Go through the entries below and print each one exactly, leaving out pictures.

-- Given entries follows --

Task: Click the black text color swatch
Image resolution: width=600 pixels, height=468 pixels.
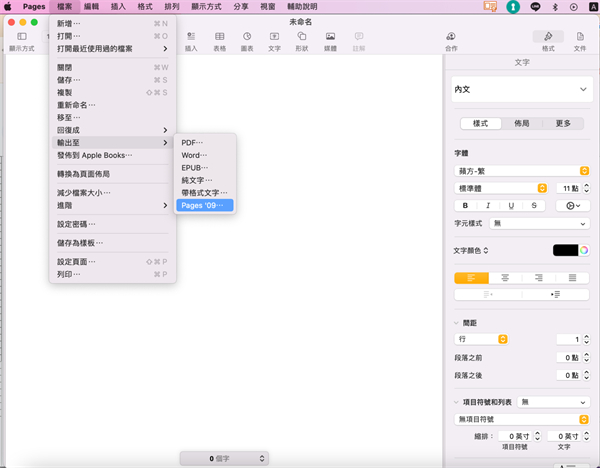Action: tap(566, 249)
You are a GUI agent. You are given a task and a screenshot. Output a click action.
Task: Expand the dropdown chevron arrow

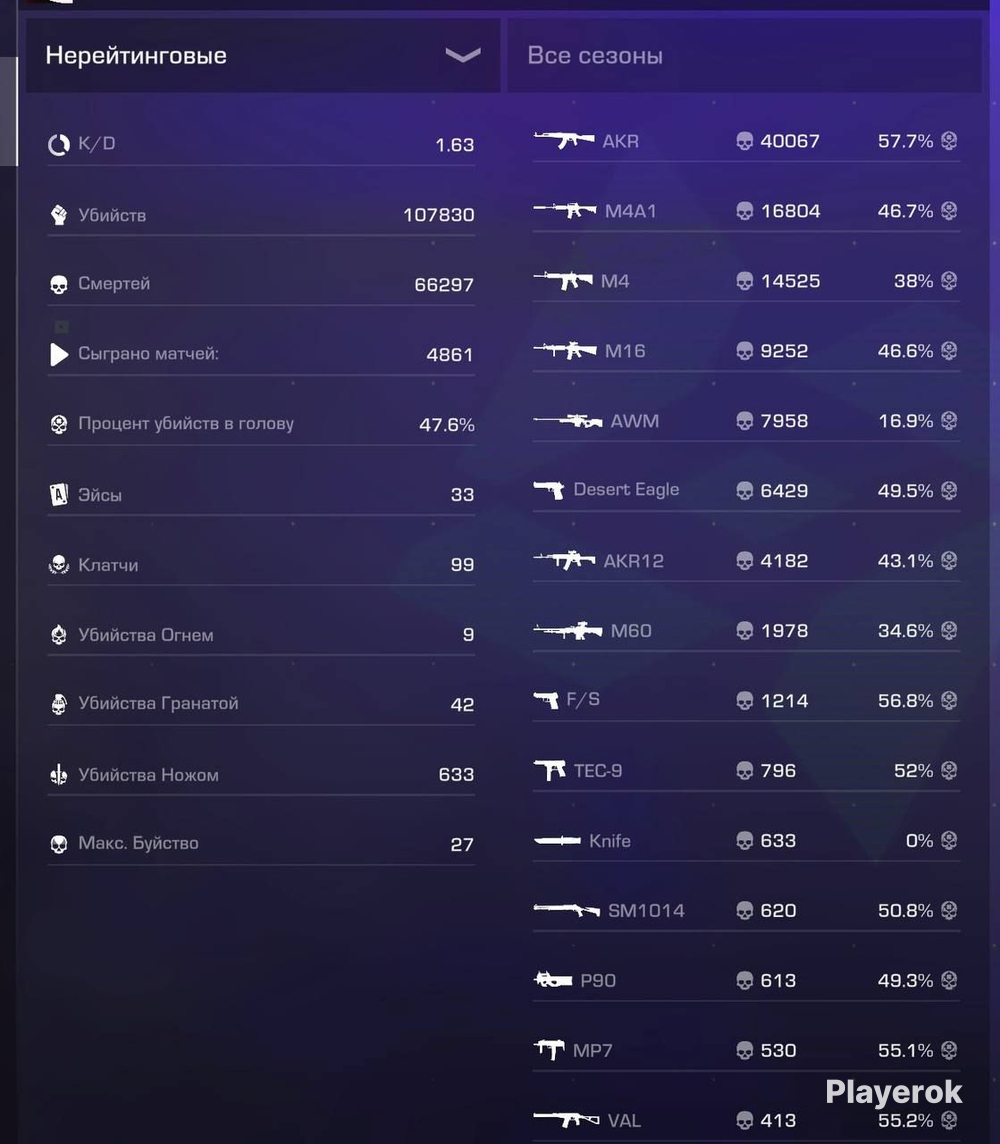point(462,55)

-- Given entries concluded --

- **Solution**
Task: Click the black text color swatch
Image resolution: width=600 pixels, height=468 pixels.
Action: tap(566, 249)
You are a GUI agent. You are given a task and a screenshot. Output a click action.
Task: Expand the dropdown chevron arrow

point(462,55)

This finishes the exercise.